10 reglas de oro para
organizarte mejor este nuevo año

Uno de tus propósitos para este nuevo año seguro que era: “¿Cómo puedo organizarme mejor este próximo año?”. Estas 10 reglas de oro te ayudarán a organizarte mejor en casa y en el trabajo, ¡por no mencionar que gestionarás estupendamente tu tiempo!

1. Empieza por ordenar, dar o tirar cosas

¡Organiza tus armarios y despeja tu mente! Si has estado fuera estas Navidades, practica mientras deshaces tu maleta y si no, abre tu armario y comienza… ¿Qué es lo que realmente te pones, lees o usas? ¿Cuánto placer obtuviste con cada prenda, accesorio u objeto? ¿Qué podrías haber hecho sin ellos?

Ten en cuenta que si quieres conseguir resultados, necesitas ser totalmente honesta contigo misma y elegir una categoría cada vez: ropa, libros, utensilios de cocina, etc… Pon a un lado tus miedos y culpa por perder cosas. Regala cosas a tus amigos y familia, pero no fuerces a nadie, de otra forma les estarás colocando en la misma situación de la que estás tratando de salir. Mientras eliminas tu desorden tomarás decisiones. Esta capacidad de tener iniciativas aumentará tu auto-confianza y te ayudará a romper con el pasado para mirar hacia el futuro.

Ejemplo a seguir: Pon tres bolsas de basura delante de ti: una para las cosas que quieres regalar, otra para las cosas que quieres tirar y la última para las cosas que quieres ordenar. Saca toda la ropa de tus armarios. Con cada prenda, considera qué emoción positiva te aporta. Conserva sólo la ropa que te hace feliz y ordénala.

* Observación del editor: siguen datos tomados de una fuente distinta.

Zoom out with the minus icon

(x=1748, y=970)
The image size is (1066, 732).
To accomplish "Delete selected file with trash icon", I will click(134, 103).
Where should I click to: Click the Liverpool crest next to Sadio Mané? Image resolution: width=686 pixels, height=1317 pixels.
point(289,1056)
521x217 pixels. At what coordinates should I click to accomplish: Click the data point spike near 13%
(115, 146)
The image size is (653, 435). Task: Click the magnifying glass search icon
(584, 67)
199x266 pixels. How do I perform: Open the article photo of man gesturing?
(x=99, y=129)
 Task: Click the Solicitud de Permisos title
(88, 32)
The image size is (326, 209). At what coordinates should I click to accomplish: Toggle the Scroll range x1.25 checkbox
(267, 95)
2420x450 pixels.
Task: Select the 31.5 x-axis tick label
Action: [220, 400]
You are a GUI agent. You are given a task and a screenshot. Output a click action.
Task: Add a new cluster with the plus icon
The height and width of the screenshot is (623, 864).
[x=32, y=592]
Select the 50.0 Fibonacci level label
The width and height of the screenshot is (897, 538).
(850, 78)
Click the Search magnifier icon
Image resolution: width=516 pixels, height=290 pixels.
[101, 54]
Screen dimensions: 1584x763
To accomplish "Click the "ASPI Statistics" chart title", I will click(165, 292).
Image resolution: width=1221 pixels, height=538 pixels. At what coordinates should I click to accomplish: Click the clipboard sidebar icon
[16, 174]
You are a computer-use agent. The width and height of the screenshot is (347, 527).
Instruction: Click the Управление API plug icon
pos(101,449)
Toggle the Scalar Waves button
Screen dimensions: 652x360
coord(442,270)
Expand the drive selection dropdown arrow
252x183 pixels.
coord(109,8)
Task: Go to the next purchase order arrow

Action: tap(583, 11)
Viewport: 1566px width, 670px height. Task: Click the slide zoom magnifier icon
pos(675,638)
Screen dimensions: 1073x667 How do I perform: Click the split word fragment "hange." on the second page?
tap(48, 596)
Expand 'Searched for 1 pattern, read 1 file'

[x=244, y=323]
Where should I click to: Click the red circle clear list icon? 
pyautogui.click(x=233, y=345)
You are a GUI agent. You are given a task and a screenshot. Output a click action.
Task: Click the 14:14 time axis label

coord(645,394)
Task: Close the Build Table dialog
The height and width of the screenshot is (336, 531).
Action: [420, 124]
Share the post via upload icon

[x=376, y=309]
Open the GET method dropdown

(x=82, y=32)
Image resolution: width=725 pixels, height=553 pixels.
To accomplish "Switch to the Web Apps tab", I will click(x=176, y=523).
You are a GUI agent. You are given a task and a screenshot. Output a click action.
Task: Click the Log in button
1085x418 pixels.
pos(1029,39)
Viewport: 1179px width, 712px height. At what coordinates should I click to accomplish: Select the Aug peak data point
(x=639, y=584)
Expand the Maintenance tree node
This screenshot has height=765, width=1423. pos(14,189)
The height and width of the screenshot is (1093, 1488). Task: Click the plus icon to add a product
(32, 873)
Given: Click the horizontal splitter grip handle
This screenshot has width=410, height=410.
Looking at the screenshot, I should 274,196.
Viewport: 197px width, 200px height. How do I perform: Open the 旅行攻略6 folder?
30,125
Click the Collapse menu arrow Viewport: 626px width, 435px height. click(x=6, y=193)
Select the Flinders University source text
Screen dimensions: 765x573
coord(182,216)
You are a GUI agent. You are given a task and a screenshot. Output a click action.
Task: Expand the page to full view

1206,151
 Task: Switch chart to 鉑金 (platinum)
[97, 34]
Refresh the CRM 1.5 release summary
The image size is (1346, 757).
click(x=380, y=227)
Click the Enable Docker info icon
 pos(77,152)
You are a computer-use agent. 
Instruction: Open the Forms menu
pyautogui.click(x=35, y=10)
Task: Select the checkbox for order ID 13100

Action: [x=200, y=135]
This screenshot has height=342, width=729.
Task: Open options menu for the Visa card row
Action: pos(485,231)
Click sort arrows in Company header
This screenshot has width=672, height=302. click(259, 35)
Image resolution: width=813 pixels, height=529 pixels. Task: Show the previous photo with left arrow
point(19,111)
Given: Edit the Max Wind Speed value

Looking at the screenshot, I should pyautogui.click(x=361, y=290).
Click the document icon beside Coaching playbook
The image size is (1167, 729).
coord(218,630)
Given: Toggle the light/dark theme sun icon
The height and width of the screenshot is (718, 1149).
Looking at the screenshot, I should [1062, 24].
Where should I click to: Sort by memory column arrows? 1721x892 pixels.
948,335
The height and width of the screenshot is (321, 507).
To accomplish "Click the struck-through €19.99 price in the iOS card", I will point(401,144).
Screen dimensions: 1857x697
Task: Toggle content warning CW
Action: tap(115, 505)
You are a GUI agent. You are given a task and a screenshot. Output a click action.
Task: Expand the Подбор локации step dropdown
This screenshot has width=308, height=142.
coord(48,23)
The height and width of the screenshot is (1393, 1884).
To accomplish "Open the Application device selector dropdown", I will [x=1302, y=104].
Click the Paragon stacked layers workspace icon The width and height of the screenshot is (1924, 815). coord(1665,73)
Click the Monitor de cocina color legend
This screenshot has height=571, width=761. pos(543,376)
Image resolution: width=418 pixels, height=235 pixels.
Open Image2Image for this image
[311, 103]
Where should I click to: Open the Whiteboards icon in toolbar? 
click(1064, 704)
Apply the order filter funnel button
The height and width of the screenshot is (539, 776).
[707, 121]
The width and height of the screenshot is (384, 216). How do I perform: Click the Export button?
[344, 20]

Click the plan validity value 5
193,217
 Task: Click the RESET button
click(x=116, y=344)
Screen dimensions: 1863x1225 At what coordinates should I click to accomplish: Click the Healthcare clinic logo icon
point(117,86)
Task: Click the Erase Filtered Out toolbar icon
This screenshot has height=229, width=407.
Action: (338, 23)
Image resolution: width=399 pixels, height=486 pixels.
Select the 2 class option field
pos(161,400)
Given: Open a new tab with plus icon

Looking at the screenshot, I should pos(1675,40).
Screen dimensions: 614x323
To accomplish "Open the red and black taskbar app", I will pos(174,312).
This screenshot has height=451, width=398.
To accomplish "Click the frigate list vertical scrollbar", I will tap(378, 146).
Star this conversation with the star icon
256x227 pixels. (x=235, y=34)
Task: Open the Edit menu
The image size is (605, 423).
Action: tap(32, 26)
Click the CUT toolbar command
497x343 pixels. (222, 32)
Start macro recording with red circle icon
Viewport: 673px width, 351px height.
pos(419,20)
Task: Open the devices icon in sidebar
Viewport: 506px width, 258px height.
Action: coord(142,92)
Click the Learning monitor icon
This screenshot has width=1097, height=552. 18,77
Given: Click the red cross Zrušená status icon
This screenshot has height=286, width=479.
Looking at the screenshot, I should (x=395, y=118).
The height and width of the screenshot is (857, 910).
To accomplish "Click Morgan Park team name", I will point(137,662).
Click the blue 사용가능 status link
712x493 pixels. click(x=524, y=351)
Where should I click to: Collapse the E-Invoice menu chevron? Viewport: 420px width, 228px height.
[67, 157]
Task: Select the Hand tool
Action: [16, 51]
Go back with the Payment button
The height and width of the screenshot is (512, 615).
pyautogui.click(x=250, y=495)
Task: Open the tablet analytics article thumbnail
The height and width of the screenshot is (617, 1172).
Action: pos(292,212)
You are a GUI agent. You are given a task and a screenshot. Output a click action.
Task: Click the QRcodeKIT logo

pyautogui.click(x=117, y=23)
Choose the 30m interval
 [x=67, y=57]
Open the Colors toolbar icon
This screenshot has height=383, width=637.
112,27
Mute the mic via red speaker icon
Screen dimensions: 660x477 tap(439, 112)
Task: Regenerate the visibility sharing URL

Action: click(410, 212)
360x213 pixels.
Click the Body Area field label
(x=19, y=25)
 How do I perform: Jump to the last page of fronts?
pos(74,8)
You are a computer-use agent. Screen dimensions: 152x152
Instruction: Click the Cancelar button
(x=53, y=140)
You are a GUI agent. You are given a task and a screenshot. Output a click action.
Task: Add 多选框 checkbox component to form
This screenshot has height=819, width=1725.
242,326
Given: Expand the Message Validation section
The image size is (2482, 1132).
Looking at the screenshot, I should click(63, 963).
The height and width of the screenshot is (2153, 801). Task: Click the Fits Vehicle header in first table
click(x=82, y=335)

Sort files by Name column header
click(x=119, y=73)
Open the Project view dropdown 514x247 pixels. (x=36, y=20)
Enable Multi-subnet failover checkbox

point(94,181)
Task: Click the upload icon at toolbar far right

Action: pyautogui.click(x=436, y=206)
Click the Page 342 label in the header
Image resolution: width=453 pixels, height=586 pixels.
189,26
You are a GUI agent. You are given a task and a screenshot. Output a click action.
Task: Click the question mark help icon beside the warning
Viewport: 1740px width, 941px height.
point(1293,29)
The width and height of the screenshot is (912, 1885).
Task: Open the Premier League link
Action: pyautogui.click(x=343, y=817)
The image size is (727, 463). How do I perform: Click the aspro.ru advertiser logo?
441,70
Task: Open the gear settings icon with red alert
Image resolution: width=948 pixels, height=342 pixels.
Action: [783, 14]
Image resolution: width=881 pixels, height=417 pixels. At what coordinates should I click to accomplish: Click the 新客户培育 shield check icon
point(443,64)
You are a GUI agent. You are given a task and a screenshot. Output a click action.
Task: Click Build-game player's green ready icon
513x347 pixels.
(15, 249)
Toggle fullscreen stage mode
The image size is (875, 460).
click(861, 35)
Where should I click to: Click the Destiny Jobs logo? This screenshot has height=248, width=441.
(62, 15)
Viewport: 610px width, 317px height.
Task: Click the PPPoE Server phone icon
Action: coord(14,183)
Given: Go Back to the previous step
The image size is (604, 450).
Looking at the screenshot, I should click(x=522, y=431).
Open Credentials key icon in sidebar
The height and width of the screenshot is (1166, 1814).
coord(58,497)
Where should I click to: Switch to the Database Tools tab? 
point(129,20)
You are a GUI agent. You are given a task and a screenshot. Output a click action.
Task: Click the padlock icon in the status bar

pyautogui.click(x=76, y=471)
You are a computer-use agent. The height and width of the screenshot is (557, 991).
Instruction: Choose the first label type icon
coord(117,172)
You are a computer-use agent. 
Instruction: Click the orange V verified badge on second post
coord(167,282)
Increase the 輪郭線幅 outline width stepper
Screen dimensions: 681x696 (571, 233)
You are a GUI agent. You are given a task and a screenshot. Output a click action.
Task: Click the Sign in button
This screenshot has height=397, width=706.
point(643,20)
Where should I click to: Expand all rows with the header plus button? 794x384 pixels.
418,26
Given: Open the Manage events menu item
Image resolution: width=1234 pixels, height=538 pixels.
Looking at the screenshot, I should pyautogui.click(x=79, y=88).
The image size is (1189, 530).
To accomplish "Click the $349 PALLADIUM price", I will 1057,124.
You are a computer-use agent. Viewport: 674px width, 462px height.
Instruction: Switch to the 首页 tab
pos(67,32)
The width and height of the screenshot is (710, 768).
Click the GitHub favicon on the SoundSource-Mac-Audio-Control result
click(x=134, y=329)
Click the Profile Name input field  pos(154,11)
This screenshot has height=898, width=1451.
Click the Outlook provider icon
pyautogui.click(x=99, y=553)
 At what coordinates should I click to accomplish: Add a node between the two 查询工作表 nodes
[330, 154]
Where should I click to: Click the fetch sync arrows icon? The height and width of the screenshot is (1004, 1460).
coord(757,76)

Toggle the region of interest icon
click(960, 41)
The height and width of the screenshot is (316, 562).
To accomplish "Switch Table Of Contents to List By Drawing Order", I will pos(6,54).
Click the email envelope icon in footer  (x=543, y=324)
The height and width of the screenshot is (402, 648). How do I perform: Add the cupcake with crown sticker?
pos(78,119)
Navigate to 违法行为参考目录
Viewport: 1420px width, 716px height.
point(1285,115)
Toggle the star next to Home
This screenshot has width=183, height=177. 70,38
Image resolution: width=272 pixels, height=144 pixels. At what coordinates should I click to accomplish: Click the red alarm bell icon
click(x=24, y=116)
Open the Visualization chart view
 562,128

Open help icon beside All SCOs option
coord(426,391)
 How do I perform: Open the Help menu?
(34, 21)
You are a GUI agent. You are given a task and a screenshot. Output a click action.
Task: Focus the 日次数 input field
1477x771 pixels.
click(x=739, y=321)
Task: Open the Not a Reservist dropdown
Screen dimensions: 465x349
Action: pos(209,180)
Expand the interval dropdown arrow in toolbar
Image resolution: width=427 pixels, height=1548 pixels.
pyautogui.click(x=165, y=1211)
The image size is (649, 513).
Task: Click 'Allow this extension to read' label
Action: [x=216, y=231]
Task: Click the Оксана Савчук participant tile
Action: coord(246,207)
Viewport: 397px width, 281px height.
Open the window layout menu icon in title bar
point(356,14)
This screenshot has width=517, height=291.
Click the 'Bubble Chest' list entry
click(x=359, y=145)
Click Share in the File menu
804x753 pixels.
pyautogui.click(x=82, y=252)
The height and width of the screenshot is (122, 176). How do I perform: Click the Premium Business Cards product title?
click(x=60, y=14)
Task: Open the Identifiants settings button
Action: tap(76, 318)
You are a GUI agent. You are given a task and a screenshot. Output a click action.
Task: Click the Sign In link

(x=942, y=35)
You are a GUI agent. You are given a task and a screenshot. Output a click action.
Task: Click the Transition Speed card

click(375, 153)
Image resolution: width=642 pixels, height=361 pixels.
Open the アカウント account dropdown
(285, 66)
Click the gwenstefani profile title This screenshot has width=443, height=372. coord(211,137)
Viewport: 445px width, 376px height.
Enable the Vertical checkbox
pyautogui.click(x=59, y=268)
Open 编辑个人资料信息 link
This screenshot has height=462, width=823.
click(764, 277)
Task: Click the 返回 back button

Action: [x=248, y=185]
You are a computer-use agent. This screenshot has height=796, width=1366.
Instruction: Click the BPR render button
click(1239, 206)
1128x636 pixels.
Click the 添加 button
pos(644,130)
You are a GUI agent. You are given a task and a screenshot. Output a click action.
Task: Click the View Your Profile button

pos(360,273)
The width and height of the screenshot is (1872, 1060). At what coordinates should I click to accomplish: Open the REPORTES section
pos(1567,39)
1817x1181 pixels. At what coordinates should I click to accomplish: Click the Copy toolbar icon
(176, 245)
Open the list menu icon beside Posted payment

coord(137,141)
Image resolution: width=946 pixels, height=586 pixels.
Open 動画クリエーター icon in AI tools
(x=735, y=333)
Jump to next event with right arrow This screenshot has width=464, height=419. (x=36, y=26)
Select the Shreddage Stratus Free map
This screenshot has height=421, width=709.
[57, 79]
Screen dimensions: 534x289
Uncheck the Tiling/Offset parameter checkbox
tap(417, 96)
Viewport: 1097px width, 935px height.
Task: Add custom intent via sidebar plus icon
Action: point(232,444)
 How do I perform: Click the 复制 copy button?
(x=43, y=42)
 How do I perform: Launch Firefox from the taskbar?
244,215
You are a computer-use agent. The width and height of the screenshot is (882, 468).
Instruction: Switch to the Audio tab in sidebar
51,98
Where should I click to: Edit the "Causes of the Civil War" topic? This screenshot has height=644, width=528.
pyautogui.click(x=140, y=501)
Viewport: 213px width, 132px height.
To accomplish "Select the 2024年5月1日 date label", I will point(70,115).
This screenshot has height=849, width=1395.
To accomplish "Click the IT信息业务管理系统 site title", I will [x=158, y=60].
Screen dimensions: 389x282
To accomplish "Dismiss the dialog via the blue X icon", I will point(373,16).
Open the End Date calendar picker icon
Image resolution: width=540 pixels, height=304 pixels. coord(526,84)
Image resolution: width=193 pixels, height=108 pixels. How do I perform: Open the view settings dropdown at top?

2. Encuentra un lugar para cada cosa

Una vez que has organizado tus cosas (¡bien hecho!), a menudo te sorprenderás de ver que no tenías sólo un par de pinzas, tenías 5 esparcidas por ahí… ¡y apuesto a que no puedes encontrar una cuando las necesitas! Lo mismo pasa con los peladores, las tijeras, las bolsas de la compra reutilizables, etc… Guarda solo un objeto de cada categoría. Coloca tus cosas en una caja de plástico transparente o en una simple caja de zapatos y ponla en un lugar donde la vayas a usar: productos de belleza, medicinas, artículos de cocina, herramientas, kits de bricolaje, etc…

Método:
Organiza tu ropa según el género (abrigos, chaquetas, vestidos, faldas, pantalones, camisas/blusas). En tus cajones y armarios dobla tu ropa cuidadosamente y colócala apilada de forma vertical como los libros. De esa manera nada estará relegado al final de la pila donde difícilmente podrás cogerlo.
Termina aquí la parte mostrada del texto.